Teks Sumber
-------------------------

Selasa, 7 Oktober 2025

Konflik Rusia Vs Ukraina

Situasi Rusia-Ukraina Semakin Memanas, Pemerintah RI Rencanakan Evakuasi WNI

Indonesia berharap adanya negosiasi untuk dapat menyelesaikan permasalahan yang dihadapi Rusia dan Ukraina.

Penulis: Fitri Wulandari
Editor: Dewi Agustina
AFP/ANDREI PUNGOVSCHI
Peralatan militer oleh Angkatan Darat AS yang diangkut dari Jerman ke Rumania digambarkan di dalam pangkalan militer, pada 10 Februari 2022, di Ramnicu Valcea, Rumania. - Presiden AS Joe Biden mengumumkan pekan lalu bahwa ia mengirim 1.000 tentara ke Rumania dan 2.000 ke Polandia, karena Rusia menolak untuk menarik kembali pasukan yang ditempatkan di perbatasan Ukraina. (Photo by Andrei PUNGOVSCHI / AFP) 

Para pejabat negara Barat mengaku bahwa mereka tidak percaya Putin telah membuat keputusan untuk menyerang.

Namun dikombinasikan dengan penumpukan pasukan Rusia baru-baru ini di perbatasan timur Ukraina dan di Krimea, begitu pula di Belarus dan kapal pendarat amfibi serta kapal perang lainnya berkumpul di lepas pantai Ukraina, tentu akan menciptakan ketegangan di sekitar wilayah Ukraina.

-------------------------

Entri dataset
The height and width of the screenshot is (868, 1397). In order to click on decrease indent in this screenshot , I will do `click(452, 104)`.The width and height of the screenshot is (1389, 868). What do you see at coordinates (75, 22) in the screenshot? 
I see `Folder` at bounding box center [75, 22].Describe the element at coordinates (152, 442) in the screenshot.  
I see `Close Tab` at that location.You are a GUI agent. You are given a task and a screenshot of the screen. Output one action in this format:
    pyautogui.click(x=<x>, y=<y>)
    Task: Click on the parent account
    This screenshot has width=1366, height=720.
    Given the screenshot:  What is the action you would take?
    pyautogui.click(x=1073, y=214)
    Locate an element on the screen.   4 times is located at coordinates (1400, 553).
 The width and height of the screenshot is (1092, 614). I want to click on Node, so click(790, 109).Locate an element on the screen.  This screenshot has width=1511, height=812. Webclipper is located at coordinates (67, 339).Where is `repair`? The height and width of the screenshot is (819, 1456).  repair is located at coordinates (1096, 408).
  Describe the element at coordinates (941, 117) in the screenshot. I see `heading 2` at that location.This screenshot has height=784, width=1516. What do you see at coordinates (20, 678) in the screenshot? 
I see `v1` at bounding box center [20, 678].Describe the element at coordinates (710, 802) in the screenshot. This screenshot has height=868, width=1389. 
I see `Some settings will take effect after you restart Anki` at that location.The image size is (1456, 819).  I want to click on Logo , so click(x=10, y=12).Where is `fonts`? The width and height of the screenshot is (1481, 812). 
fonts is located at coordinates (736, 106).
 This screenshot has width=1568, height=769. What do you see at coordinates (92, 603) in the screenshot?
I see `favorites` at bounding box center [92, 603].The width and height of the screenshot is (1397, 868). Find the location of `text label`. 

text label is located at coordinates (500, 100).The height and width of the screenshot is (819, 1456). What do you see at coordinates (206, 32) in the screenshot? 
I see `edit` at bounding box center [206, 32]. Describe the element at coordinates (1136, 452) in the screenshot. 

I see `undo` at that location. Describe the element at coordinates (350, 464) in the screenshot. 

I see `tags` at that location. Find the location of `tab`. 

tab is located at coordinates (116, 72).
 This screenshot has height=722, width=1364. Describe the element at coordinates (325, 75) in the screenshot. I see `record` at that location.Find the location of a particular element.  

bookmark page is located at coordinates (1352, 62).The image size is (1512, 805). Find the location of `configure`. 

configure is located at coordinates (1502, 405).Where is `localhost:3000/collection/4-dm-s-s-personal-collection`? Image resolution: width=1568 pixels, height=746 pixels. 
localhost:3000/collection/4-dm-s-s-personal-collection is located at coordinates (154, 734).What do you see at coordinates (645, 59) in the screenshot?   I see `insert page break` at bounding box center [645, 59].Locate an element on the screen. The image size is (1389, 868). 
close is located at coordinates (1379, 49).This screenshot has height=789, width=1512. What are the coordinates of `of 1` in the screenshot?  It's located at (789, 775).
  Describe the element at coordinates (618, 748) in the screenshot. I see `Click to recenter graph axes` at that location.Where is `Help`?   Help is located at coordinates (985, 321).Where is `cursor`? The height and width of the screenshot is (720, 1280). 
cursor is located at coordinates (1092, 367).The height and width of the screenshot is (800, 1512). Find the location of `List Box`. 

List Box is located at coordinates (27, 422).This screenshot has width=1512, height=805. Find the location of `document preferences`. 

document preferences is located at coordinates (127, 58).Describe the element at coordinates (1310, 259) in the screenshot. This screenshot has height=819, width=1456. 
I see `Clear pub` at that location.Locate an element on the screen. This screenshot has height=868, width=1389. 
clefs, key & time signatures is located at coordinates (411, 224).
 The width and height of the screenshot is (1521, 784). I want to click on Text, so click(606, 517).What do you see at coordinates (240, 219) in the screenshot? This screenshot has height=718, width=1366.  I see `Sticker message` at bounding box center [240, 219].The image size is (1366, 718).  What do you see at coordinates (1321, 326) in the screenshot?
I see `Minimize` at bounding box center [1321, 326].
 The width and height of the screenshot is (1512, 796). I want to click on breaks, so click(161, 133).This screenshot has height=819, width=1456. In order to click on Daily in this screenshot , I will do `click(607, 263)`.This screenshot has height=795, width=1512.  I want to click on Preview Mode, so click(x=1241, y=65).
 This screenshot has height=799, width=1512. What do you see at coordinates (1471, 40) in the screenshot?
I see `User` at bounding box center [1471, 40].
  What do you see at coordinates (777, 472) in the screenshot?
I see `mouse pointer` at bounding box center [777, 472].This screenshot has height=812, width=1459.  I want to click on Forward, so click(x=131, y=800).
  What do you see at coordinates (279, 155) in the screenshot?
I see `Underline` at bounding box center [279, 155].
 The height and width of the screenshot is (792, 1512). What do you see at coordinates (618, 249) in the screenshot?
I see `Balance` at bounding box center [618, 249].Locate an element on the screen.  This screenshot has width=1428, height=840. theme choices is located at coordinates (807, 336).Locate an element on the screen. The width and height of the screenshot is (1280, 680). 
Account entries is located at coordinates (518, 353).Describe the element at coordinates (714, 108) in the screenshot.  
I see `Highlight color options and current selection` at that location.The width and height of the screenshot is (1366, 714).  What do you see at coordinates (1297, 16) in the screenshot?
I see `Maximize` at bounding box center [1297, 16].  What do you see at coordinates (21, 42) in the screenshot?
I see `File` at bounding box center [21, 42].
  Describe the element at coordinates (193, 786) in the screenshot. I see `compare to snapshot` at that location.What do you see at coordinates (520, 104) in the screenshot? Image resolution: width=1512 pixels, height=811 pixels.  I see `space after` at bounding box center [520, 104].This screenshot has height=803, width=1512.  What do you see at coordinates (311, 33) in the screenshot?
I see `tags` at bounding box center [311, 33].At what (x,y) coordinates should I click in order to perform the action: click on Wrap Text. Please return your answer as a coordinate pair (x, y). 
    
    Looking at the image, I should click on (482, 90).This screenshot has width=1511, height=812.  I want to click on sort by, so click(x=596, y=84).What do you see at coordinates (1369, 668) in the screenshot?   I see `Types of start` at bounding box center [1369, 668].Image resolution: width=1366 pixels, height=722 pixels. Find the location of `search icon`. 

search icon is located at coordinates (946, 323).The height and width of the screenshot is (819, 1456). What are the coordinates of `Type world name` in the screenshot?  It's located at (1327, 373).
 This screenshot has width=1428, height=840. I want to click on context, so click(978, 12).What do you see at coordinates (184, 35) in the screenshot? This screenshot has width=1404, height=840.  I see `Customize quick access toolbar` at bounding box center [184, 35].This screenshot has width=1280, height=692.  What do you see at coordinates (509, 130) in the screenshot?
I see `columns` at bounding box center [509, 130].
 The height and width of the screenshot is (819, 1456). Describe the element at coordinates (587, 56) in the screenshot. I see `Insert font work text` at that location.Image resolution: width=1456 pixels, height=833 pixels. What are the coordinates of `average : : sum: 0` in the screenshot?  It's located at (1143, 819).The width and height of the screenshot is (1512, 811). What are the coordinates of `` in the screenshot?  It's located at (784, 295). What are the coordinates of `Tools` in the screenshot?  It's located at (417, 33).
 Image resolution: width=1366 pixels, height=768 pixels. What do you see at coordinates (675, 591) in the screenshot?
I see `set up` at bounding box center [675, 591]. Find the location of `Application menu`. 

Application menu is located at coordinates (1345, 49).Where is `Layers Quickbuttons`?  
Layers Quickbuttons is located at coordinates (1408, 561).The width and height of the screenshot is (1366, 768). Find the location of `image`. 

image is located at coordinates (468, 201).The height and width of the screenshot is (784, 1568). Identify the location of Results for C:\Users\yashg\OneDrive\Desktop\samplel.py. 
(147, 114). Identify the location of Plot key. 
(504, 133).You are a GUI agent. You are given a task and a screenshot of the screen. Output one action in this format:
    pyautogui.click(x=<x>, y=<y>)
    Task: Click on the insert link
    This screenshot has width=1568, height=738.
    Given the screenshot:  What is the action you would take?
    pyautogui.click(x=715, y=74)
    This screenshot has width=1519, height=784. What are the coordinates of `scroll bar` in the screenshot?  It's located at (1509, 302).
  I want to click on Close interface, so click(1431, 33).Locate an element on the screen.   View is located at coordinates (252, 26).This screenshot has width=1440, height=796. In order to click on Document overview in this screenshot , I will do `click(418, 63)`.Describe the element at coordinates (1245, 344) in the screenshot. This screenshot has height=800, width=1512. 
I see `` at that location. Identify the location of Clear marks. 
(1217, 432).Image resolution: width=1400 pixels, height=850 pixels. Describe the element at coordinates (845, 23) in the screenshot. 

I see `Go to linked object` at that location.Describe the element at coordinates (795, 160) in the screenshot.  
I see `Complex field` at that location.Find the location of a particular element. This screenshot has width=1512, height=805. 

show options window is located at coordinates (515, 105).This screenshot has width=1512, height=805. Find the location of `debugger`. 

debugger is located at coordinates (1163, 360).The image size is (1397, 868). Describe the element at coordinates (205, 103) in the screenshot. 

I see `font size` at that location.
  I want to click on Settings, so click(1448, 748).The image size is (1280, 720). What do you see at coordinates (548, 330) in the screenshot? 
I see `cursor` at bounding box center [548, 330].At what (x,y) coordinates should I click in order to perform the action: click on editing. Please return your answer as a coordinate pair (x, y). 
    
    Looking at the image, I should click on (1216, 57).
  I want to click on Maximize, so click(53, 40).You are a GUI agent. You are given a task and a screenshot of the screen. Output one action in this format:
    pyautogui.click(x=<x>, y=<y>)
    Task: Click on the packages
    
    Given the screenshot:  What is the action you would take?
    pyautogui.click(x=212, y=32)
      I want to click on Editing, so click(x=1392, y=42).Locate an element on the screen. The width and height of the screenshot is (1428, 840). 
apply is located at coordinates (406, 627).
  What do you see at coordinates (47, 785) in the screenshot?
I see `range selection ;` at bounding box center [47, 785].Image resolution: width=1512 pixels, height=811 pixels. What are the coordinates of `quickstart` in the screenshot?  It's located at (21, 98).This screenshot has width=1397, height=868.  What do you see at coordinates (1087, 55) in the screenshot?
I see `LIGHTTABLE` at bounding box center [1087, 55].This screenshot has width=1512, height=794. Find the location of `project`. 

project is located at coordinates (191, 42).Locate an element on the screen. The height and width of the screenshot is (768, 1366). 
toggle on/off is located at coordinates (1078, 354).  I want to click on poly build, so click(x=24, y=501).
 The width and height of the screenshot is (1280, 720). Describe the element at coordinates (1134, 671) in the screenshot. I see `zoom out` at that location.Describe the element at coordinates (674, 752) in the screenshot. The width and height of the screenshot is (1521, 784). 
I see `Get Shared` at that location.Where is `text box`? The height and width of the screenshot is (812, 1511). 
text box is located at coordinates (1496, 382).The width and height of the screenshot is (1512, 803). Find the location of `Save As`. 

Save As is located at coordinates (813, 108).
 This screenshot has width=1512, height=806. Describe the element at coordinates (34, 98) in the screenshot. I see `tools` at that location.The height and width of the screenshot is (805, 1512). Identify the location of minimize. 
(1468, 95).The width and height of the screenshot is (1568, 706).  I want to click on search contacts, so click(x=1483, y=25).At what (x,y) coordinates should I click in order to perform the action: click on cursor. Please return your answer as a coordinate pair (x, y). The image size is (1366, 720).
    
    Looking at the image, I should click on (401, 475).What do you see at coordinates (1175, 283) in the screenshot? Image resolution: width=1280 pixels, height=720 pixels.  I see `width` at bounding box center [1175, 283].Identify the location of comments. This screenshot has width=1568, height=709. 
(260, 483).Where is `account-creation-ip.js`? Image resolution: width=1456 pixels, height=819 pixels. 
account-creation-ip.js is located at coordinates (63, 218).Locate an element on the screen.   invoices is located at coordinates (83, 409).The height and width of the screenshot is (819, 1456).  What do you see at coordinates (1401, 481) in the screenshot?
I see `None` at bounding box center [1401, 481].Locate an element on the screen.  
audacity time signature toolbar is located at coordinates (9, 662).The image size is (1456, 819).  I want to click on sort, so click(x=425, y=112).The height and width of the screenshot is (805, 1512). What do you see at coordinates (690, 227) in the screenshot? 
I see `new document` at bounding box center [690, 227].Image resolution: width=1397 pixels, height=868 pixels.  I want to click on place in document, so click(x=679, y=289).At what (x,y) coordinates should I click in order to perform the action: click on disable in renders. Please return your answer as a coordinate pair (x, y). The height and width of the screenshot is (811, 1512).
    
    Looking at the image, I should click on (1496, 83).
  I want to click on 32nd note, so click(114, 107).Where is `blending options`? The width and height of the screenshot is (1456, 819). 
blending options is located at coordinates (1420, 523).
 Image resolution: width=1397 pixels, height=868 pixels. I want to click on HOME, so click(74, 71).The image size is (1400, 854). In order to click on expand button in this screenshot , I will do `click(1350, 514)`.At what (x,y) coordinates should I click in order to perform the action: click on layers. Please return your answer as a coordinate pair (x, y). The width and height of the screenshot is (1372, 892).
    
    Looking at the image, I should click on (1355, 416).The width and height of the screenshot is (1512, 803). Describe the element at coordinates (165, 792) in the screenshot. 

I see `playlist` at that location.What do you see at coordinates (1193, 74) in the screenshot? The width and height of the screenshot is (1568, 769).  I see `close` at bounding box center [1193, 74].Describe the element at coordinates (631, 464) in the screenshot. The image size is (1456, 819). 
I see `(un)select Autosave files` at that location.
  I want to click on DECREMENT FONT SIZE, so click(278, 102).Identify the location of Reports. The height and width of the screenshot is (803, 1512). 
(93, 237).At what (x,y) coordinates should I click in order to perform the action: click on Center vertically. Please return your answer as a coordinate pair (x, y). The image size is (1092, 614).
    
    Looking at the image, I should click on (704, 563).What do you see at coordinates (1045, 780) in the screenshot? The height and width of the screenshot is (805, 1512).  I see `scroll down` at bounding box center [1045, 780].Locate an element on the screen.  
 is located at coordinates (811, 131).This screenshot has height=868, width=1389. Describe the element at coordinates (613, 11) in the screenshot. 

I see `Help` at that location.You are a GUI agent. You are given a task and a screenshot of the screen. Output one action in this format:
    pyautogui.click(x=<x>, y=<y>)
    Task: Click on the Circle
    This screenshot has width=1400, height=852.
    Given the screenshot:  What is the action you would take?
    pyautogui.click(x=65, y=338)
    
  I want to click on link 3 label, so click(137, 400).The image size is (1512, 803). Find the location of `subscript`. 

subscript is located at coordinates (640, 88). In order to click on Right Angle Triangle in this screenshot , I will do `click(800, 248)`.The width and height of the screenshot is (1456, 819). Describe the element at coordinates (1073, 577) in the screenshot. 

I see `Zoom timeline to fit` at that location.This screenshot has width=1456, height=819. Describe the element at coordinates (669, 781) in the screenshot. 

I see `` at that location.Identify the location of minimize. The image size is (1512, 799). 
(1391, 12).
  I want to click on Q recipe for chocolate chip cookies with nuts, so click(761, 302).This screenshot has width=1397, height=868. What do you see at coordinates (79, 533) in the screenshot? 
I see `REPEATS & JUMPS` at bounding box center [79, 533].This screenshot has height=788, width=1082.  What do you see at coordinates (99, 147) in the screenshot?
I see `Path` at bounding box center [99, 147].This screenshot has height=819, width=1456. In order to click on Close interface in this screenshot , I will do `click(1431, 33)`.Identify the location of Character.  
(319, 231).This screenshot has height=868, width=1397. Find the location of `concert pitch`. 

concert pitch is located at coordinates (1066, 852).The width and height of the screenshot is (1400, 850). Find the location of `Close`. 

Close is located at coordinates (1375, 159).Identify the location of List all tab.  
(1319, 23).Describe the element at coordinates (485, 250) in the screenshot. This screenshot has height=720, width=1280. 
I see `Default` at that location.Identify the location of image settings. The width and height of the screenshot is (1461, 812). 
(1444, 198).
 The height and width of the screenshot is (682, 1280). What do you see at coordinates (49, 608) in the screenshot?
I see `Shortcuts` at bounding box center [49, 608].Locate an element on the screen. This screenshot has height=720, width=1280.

-------------------------

Tugas Wajib
**a.** Menurut berita tentang konflik Rusia-Ukraina, apa yang diharapkan Indonesia untuk menyelesaikan permasalahan antara Rusia dan Ukraina?
**b.** Lanjutkan berita tentang konflik Rusia-Ukraina mulai dari kalimat terakhirnya.

Jawaban Tertulis
**a.** Indonesia berharap adanya negosiasi.

**b.**
"Ini adalah momen berbahaya bagi keamanan Eropa, waktu peringatan untuk kemungkinan serangan akan turun," kata Sekretaris Jenderal NATO, Jens Stoltenberg.

Ia menggambarkan pengerahan militer Rusia ke Belarus sebagai yang terbesar sejak akhir Perang Dingin.

Di sisi lain, konferensi pers bersama di Moskwa yang dilakukan oleh para diplomat tinggi Inggris dan Rusia menawarkan tampilan nyata dari pandangan dunia yang 'bentrok' dan telah membuat krisis di Ukraina tampak hampir mustahil untuk diselesaikan.

Menteri Luar Negeri Inggris Liz Truss melakukan kunjungan yang dijadwalkan dengan tergesa-gesa.

Ia bahkan mengulangi peringatan negara Barat bahwa invasi ke Ukraina akan mengakibatkan 'konflik yang berkepanjangan dan berlarut-larut'.

Tidak hanya itu, Truss menegaskan Rusia perlu menarik kembali 130.000 tentaranya yang diperkirakan pejabat AS dan Ukraina telah berkumpul di dekat perbatasan Ukraina.

Mendengar permintaan Truss, Lavrov pun membalas dengan mengulangi pernyataan pemerintah Rusia bahwa langkah Rusia tidak mengancam siapapun, oleh karena itu tidak ada alasan untuk mengurangi eskalasi.

"Pertama-tama, anda harus membuktikan kepada saya bahwa kami lah yang menciptakan situasi tegang ini. Barat berusaha membuat tragedi dari ini, sementara ini justru semakin mirip dengan komedi," kata Lavrov.

Ia menolak gagasan yang menyebut invasi Rusia sebagai perbatasan lelucon.

Sementara itu Presiden Prancis Emmanuel Macron berusaha untuk memberikan nada konstruktif setelah melakukan pertemuan pada Senin lalu dengan Putin selama 5 jam di Moskwa.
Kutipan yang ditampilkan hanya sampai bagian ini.